Kılıçdaroğlu yaptığı konuşmada "Ülkeyi kim yönetiyor, Allah aşkına nereye gidecek, bu ülkenin hali, ne olacak ben merak ediyorum. Vatandaş olarak merak ediyorum, siyasetçi olarak değil. Varsa bir sorun getirin, çözelim" demektedir.

Kılıçdaroğlu'nun bu çırpınışı aslında bir samimiyet göstergesi. Türk siyasetinin iktidarı ve muhalefeti ile teslim oluşunu ve çözümsüz kaldığını haykırıyor. Öyle de Sayın Kılıçdaroğlu, Haydar Baş hocayı tanır, çözümlerinden haberdardır. Bugün yapılması gereken bütün siyasilerin bir araya gelmesidir; hem sorunlar tespit edilmeli hem de çözümler ortaya konulmalıdır.
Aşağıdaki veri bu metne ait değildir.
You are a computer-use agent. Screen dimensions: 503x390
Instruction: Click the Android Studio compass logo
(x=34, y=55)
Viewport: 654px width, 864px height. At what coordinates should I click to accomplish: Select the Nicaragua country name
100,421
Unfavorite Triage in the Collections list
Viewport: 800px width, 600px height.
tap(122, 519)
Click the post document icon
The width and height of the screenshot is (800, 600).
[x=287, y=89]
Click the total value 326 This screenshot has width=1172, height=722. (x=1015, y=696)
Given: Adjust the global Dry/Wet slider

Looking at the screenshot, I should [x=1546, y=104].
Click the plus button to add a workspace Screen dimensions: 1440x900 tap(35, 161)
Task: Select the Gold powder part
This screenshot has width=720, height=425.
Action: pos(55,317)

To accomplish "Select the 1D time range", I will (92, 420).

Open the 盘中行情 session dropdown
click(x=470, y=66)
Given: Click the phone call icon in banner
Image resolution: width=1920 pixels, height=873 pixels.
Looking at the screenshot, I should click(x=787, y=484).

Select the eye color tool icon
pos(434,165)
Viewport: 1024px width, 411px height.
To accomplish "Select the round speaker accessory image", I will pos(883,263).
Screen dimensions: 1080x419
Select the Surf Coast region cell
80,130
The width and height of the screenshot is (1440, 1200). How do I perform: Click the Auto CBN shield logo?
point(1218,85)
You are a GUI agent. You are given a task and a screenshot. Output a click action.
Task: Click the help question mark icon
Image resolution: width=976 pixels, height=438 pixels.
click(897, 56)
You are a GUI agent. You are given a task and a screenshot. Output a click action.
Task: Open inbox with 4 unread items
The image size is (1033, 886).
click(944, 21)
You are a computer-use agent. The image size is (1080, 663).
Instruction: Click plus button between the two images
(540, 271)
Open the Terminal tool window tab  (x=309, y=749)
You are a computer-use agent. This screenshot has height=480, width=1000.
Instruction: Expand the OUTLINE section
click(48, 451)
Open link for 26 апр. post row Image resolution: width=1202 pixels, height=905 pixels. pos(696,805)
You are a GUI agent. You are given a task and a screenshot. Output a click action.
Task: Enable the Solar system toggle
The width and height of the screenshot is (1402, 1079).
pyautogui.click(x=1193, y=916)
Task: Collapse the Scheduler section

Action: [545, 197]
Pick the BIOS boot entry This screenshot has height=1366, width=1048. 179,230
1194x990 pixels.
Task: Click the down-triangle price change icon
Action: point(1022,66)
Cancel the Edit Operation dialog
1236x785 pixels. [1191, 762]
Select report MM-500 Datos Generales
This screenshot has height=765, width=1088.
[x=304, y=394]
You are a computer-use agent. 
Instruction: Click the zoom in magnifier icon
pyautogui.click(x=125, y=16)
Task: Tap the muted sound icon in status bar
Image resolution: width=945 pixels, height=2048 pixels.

Haydar Baş hoca, bu toplumun gören gözüdür. Eğer içine düşülen badirelerden kurtulmak isteniyorsa gözümüzü açmamız gerekir. Aksi halde kör gözle bataklıktan çıkalım derken, başımızı sağa sola vuracak ve can güvenliğimiz tehdit altında olacaktır. İşte toplum olarak yaşadığımız ekonomik, sosyal, siyasi sorunların, güvenlik sorunlarının esas sebebi icraatın görmeden attığı adımlardır. Çözüm adına atılan her adım, ülkemizin aleyhine sonuçlanmıştır. İşte bu gözü görmeyen bir kişinin kendini sağa sola çarpması misali gibidir.

Oysa bizim çaremiz var. O halde buradan siyasete, akademik çevreye, sivil toplum örgütlerine ve de milletimize bir çağrı yapmak istiyorum. Gelin toplumun gören gözü olan Haydar hocadan istifade edelim.  Aksi halde yarın çok geç olmuş olacak.